At Catch22 we are seizing the opportunities presented by green jobs. Decarbonising our economy is the biggest emergency of our time. If we do not reach Net Zero, climate change will continue with catastrophic consequences. Net Zero commitments cannot be met without green jobs.
“The Greek root of crisis is ‘krisis’—to choose. Solving the climate crisis confronts us with a myriad of choices in redressing social and economic injustice, health disparities, and gender inequality. If we fail in our net-zero ambition, these problems will surely get worse.
“But here is a more positive outlook: the current emissions emergency is an extraordinary opportunity to address deep inequities that have persisted for generations.”
Catch22’s position in the green jobs landscape is to ensure a greener, fairer future for all. Through identifying entry-level green jobs and training pathways, we can act as the conduit between people from underserved communities and the ‘good work’ provided by green jobs.
With an increase in green jobs signifying a new growth sector, we want to identify which work and training opportunities will be available to the people who we support, and the specific skills that they will need in order to succeed. We support people with social barriers into ‘good work’ across England and Wales. In considering future-focused industries where opportunities are well-paid and in demand, we have built a new employability programme focused on green jobs.
What is a green job?
In accordance with the UK Government Green Jobs Delivery Group and think tank Green Alliance, we define green jobs as “employment in an activity that directly contributes to – or indirectly supports – the achievement of the UK’s net zero emissions target and other environmental goals, such as nature restoration and mitigation against climate risks”. Green skills are the competencies that workers need to deliver in these areas. According to research commissioned by the Local Government Association (LGA), there could be 700,000 jobs in the low-carbon and renewable energy economy, rising to over 1.2 million by 2050.
Limited entry level pathways
In researching green jobs, we have identified a stock and flow issue – there is a lack of education on green jobs, what they are and how to get them. 80% of the workforce will still be active in 2030, but they lack the skills needed for green jobs across industries including offshore wind, hydrogen capture and electric vehicles. This issue therefore not only concerns employability, but also education, careers advice, training and the wider systems that guide and support people into work.
We also found few entry-level opportunities; much of the green training and employment on offer is skilled and requires a certain level of qualifications, yet a common barrier of the people who we support at Catch22 is low educational attainment. For every technical role, for example an off-shore wind engineer, you will have an entry-level position supporting it, including a green energy customer service advisor, a young person with an as yet undiscovered interest in STEM, or an electrician who could complete training on off-shore electrical systems based on their existing skills and experience.
As we build a more detailed picture of entry-level green jobs in the UK, Catch22 is seeking to meet immediate demand. We have built a green jobs programme that will support disadvantaged people in the UK, helping them to apply for and complete existing green jobs pathways.

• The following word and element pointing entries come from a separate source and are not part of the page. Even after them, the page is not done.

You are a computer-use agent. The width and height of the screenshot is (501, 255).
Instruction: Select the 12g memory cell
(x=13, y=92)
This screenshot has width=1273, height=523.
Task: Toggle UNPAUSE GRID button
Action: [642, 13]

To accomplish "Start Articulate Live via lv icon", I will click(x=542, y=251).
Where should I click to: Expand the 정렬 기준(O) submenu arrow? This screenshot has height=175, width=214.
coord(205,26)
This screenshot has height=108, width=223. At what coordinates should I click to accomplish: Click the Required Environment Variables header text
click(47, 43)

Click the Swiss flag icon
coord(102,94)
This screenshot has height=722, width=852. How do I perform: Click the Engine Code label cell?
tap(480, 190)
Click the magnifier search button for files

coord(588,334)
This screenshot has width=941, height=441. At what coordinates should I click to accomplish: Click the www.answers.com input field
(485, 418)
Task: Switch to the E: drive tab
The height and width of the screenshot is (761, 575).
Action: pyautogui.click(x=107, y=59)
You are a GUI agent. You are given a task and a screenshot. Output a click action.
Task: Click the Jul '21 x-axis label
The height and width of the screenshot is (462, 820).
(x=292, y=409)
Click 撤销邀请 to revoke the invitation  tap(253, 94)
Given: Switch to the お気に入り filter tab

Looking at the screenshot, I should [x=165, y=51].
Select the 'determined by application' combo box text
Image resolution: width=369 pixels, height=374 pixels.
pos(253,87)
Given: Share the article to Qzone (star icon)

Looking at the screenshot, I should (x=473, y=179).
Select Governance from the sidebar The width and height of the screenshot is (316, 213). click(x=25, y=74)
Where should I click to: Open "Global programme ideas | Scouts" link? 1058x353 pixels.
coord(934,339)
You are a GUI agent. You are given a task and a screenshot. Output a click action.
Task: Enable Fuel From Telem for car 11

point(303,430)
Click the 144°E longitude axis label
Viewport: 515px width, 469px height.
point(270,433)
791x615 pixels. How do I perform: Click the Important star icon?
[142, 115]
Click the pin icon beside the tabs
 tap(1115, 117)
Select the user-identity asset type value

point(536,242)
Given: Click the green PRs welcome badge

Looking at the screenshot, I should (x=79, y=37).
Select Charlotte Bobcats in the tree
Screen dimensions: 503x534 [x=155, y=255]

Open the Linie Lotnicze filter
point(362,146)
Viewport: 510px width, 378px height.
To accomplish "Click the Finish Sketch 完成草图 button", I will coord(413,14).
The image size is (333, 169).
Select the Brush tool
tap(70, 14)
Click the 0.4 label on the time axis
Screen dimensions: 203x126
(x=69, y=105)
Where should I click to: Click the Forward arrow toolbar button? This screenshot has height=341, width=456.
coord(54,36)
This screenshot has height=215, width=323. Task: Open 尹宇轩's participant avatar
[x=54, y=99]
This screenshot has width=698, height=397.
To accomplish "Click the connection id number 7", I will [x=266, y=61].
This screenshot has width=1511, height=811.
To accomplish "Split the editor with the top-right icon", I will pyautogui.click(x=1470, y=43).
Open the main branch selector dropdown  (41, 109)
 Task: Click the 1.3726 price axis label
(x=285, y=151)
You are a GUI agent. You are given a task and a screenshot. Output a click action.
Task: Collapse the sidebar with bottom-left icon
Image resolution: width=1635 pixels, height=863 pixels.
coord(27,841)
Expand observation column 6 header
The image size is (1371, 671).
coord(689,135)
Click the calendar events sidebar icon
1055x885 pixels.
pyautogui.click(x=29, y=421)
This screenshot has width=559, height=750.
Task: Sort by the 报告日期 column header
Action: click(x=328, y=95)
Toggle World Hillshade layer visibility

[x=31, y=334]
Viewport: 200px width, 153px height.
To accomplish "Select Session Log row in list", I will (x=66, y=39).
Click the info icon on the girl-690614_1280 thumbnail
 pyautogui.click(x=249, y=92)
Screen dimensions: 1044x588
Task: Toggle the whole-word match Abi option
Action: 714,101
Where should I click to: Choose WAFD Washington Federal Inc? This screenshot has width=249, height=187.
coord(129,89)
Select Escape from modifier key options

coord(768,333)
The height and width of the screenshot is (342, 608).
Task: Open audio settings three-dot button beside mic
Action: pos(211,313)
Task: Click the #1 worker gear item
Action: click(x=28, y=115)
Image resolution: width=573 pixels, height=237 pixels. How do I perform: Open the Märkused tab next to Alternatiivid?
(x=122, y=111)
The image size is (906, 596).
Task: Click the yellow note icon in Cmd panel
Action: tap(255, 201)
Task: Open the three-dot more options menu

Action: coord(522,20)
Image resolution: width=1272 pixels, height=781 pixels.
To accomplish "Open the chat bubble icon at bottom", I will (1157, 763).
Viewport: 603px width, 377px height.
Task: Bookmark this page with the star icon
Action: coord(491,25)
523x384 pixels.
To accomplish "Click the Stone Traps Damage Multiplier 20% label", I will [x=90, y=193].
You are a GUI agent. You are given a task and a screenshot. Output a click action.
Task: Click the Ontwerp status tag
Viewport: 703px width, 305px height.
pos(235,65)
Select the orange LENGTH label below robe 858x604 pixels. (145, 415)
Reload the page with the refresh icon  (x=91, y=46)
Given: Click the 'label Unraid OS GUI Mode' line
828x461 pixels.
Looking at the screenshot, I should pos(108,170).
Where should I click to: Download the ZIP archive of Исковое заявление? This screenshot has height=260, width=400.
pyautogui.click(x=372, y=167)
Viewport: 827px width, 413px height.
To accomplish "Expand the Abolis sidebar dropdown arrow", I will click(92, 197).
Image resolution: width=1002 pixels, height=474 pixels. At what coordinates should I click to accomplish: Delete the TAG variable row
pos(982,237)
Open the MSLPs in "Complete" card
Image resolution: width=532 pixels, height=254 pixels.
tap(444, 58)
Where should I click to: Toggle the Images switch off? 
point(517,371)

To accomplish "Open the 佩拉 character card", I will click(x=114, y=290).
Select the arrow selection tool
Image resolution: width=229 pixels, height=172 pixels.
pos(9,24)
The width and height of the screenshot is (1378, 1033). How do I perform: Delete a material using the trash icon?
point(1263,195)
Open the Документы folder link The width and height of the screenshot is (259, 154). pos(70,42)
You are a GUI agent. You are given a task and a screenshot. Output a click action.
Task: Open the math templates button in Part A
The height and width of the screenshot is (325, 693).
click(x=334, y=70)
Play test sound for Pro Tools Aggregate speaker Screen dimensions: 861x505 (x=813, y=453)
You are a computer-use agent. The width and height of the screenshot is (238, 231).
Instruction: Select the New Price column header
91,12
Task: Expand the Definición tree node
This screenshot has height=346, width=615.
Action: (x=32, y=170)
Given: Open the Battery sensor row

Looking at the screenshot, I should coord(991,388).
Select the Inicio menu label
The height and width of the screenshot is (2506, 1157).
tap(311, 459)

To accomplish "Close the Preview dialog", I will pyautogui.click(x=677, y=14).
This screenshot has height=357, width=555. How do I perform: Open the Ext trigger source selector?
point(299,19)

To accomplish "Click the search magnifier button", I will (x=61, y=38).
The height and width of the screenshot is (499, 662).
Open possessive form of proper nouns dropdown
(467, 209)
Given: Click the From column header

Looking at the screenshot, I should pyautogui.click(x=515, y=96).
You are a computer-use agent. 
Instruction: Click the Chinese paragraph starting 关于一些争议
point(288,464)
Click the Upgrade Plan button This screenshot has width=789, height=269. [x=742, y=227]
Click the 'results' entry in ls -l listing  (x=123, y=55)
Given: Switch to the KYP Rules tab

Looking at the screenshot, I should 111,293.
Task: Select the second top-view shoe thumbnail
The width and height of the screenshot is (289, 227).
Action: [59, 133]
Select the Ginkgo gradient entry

The Green Jobs for All Forum
At Catch22 we have also designed the Green Jobs for All Forum as a platform for transforming conversation into action. We’re bringing together job seekers, employers, think tanks, policy makers and educators to explore how green jobs can be made accessible to all. We’re hosting a series of online webinars between now and December – and we will send out an anonymous survey that will feed into a short report produced by our partner Green Alliance, outlining the entry level green jobs landscape in the UK, and barriers for those wishing to access it.
Our first forum event brought together speakers including Sam Alvis, Head of Economy at the Green Alliance, Eduardo Rodriguez Montemayor from PwC Strategy& who presented the Green Jobs Barometer and Fergus Hynd from National Grid, who talked about their Grid for Good programme. We also heard from two young Climate Action Researchers, currently working with Catch22 to explore what the barriers are to young people embarking on a career in green jobs.
There was a consensus that ‘green jobs’ encapsulates a broad range of roles, and that although many people are motivated to work in the green sector, these roles need to be made attractive. There is a clear need for more defined entry-level pathways into these jobs, and young people, and those reskilling, need to be supported to make that transition.